* [What you need to do]
Update the records starting at the line that contains "The height and width of the screenshot is (496, 758)." and ending at the line that contains "will (x=649, y=530).", changing every "screenshot" to "screen capture" and leaving all else as it is. Give only those lines.

* [Dataset content]
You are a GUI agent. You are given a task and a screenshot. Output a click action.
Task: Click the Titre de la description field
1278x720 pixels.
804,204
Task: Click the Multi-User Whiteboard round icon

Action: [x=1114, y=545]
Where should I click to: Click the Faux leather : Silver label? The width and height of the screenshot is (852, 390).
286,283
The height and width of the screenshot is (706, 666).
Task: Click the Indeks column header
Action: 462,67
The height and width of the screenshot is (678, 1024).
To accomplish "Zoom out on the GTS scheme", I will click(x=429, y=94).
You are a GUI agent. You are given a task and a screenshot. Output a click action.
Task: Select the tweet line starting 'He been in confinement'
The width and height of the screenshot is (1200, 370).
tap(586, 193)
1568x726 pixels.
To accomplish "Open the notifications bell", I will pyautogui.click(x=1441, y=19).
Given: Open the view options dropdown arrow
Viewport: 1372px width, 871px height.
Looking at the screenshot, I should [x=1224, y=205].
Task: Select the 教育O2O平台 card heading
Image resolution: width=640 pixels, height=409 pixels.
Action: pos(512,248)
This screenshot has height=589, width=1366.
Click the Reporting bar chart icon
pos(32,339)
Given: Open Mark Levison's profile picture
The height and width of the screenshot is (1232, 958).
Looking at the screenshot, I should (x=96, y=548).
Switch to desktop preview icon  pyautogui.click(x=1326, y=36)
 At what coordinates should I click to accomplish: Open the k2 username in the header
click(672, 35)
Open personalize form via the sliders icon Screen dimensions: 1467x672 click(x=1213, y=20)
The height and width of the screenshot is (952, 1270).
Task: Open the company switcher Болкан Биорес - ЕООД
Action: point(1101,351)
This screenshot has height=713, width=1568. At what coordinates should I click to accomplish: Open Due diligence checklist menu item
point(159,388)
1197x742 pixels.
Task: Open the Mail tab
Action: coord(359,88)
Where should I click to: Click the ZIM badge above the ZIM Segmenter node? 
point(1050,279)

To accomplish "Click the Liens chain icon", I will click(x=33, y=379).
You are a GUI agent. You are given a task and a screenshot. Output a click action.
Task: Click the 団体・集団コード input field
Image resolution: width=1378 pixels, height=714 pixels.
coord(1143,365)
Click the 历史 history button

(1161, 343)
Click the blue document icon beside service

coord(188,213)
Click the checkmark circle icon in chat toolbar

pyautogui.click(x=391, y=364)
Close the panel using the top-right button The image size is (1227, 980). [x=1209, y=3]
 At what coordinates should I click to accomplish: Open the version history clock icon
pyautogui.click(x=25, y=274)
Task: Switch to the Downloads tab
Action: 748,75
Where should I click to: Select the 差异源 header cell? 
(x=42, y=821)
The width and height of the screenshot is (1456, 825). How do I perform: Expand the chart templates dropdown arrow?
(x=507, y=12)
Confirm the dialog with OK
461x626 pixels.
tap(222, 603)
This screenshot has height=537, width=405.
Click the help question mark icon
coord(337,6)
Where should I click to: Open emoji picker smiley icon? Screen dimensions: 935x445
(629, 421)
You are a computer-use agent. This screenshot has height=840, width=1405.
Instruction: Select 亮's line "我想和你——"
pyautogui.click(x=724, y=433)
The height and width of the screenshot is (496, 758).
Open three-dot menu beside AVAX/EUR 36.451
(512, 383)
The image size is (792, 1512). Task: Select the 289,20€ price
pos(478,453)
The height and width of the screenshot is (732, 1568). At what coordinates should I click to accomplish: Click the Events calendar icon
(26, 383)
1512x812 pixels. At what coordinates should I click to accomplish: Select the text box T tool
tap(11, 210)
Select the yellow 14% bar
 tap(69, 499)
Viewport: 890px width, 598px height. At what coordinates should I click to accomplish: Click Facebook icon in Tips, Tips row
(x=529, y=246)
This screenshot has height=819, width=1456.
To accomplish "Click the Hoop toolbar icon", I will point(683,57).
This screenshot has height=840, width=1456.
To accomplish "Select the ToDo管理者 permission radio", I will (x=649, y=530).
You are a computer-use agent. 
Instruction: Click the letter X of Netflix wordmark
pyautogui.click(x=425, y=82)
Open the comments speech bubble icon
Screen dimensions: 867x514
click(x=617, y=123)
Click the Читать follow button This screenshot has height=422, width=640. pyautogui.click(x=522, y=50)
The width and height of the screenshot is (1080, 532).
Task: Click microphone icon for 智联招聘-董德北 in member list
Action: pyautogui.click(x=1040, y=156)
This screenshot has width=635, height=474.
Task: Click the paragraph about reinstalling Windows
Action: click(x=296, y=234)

* [Solution to this exercise]
The height and width of the screen capture is (496, 758).
Open three-dot menu beside AVAX/EUR 36.451
(512, 383)
The image size is (792, 1512). Task: Select the 289,20€ price
pos(478,453)
The height and width of the screen capture is (732, 1568). At what coordinates should I click to accomplish: Click the Events calendar icon
(26, 383)
1512x812 pixels. At what coordinates should I click to accomplish: Select the text box T tool
tap(11, 210)
Select the yellow 14% bar
 tap(69, 499)
Viewport: 890px width, 598px height. At what coordinates should I click to accomplish: Click Facebook icon in Tips, Tips row
(x=529, y=246)
This screen capture has height=819, width=1456.
To accomplish "Click the Hoop toolbar icon", I will point(683,57).
This screen capture has height=840, width=1456.
To accomplish "Select the ToDo管理者 permission radio", I will (x=649, y=530).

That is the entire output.